Jean öffnete halb die Thüre des vierten Stockes.

Die Dekoration blieb hier dieselbe, doch die Scene änderte sich.

Fünf Männer saßen um einen Tisch. auf welchem man die Ueberreste von Würsten und Schlitten mitten unter acht bis zehn Flaschen erblickte, die sich wie Kegel, nur weniger symmetrisch geordnet, erhoben.

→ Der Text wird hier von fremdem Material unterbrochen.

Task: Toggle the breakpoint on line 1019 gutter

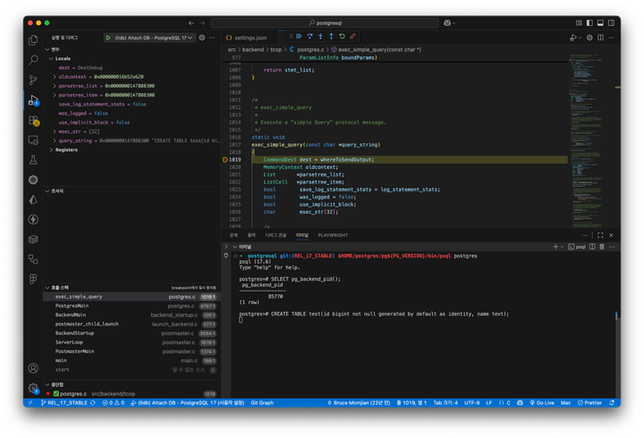Action: tap(225, 160)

Diese Männer waren im Stadtkleide.

Wenn wir sagen im Stadtkleide, so wollen wir damit einfach sagen, sie seien nicht Costümirt gewesen, und haben nur Blousen, Kittel oder Wämmser getragen

Die drei Freunde traten ein; der Kellner, der ihnen von Stock zu Stock gefolgt war, trat hinter ihnen ein

Die Ankömmlinge blieben auf der Thürschwelle stehen, ließen einen Blick in der Stube umherlaufen, und Jean Robert machte ein Zeichen. welches besagen wollte: »Das ist es, was uns ansteht.«

Die Pantomime war so ausdrucksvoll, daß Petrus erwiderte:

»Wahrlich! wir werden hier sein wie Prinzen!«

»In der That,« sprach Ludovic, »es wird uns nichts mehr fehlen, als athembare Luft.«

»Gut!« versetzte Petrus. »man wird dadurch machen, daß man ein Fenster öffnet.«

»Wo soll man den Herren den Tisch decken?« fragte der Kellner.

»Hier!« antwortete Robert. Und er bezeichnete mit dem Finger die Seite der Stube der entgegengesetzt wo sich die fünf ersten Gäste befanden.

Die Stube war so niedrig, daß man nothwendig beim Eintritt seinen Hut abnehmen mußte, und selbst wenn man den Hut abnahm, stieß Jean Robert, der Größte von den drei jungen Leuten, mit dem Kopfe an der Decke an.

»Was wünschen die Herren?« fragte der Kellner.

»Sechs Dutzend Austern, sechs Hammelcotelettes und einen Pfannkuchen,« antwortete Petrus.

»Wie viel Flaschen?«

»Drei Flaschen Chablis erster Qualität, mit Selerser Wasser, wenn es in diesem Hause gibt.«

Bei dieser Frage, welche auf eine Meile nach der Aristokratie roch, wandte sich einer von den fünf ursprünglichen Gästen gegen die Ankömmlinge um und sagte:

»Ho! Ho! wir haben es, wie es scheint, mit Muscadins zu thun.«

»Mit Haussöhnen.«

»Oder mit Bürgern von der hohen Pègre!3« rief ein Dritter.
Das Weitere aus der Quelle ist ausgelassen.